Каммингс выделяет три условных «поколения» «литературного журнализма»: Твен и Хемингуэй, Оруэлл и Эйджи и «новый журнализм». Представители первого не претендовали на лавры «изобретателей» новой литературной формы и не называли свою работу журналистикой (хотя и М. Твен, и Э. Хемингуэй работали журналистами).

Опыт Дж. Оруэлла, описанный во «Вспоминая войну в Испании», тоже нельзя назвать журналистикой; по утверждению самого писателя, он взялся за документалистику потому, что хотел сказать правду о войне, опровергнув уже сказанную ложь, привлечь внимание к определенным деталям и быть услышанным.

Что касается Дж. Эйджи, он всячески открещивался от звания «журналиста», полагая журналистику неспособной проникнуть в суть многих сфер путем ответов на поверхностные вопросы «Кто?» «Что?», «Где?», «Когда?», «Почему?», «Как?»2.

В чем же вклад «новых журналистов» в эволюцию «литературного журнализма»? Как справедливо отмечает Каммингс, они оказались первыми, о ком разгорелась живая дискуссия. Впервые в истории «литературного журнализма» о его представителях заговорили как о движении: до этого большинству писателей, экспериментирующих с невыдуманной прозой, казалось, приходилось работать в одиночку. Разумеется, толчок этому дал Том Вулф – сначала серией статей-манифестов, а потом и книгой «Новая журналистика». (Впрочем, по утверждению самого же Вулфа, никакого движения не было.)

Ключевыми для понимания «нового журнализма» явились рассуждения К. Каммингса об отношениях понятий «литературный журнализм» и «традиционный журнализм» (conventional journalism). Исследователь обнаруживает, что хотя у представителей обеих традиций основная цель одна – документализация истории, «литературный журнализм» отличает от «традиционного журнализма» понимание объективности. Для «традиционного журнализма» объективность (objectivity) – это беспристрастность (detachment). Чем холоднее голова журналиста, когда он пишет, – тем лучше, объективнее текст. Эту истину с давних пор культивировала именно американская журналистика.

* **ФРАГМЕНТ ДАННЫХ**
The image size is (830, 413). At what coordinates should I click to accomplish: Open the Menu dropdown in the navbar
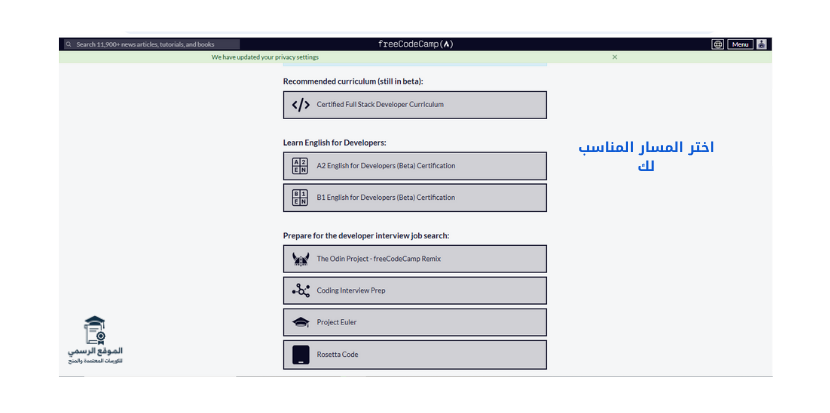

* **ЗАДАНИЯ ДЛЯ ВЫПОЛНЕНИЯ**
• A. Чем, согласно отрывку о литературном журнализме, является объективность для «традиционного журнализма»?
• B. Продолжите отрывок о литературном журнализме сразу после его последнего предложения.

* **РАЗОБРАННЫЕ ЗАДАНИЯ**
• A. Для «традиционного журнализма» объективность означает беспристрастность (detachment).

• B.
В иной ситуации находится «литературный журнализм» (как и «новый журнализм»): невозможно оставаться беспристрастным, когда речь идет об объективной передаче событий. Чтобы быть максимально правдивым с читателем, необходимо пропустить происходящее через себя, интерпретировать его, не просто стать участником событий, вести «репортаж погружения».

Казалось бы, перед нами парадокс: для «новых журналистов» быть объективными значит описать свой субъективный опыт. О трансформации традиционной журналистской объективности пишет в своем исследовании Д. Харитонов: она уступила место «субъективности автора и/или мощной полифонии»1. Однако к достоверному отображению действительности «новые журналисты» относились с прежним тщанием: «всякий субъективный комментарий, по Вулфу, должен сопутствовать “объективной” картине, предельно подробному и внятному описанию ситуации»2.

В случае с «новыми журналистами», говоря словами Л. Я. Гинзбург, речь идет скорее об «установке на подлинность», которая не всегда равна «фактической точности»3.

Что же нового внес «новый журнализм», став частью истории и практики «литературного журнализма»? «So What’s New?» – «Что же нового?» – такой заголовок имели несколько критических статей современников о «новом журнализме». «Литературных журналистов» 1960-х отличает от их предшественников, работавших на рубеже веков XIX–XX, Л. Стеффенса и С. Крейна, историко-философская подоплека их творчества.

С. Крейн был натуралистом, тогда как «новые журналисты» в большинстве своем выражали, желая того или нет, идеи американского экзистенциализма (их в 1957 году по-своему выразил Н. Мейлер в своем эссе «Белый негр»2).

С. Крейн «охотился» за деталями быта, выписывал прозу жизни, подобно Э. Золя, потому что желал показать человека жертвой среды. «Крейну интереснее наблюдать человека, оказавшегося один на один со стихией, увязающего в “среде” – естественной или социальной – и становящегося ее пленником»3. «Новые журналисты» используют «романную форму», приемы, выработанные реализмом и модернизмом, чтобы показать неоднозначность любых решений, уязвимость человека в условиях современной реальности, его «богооставленность» и ответственность за свой выбор.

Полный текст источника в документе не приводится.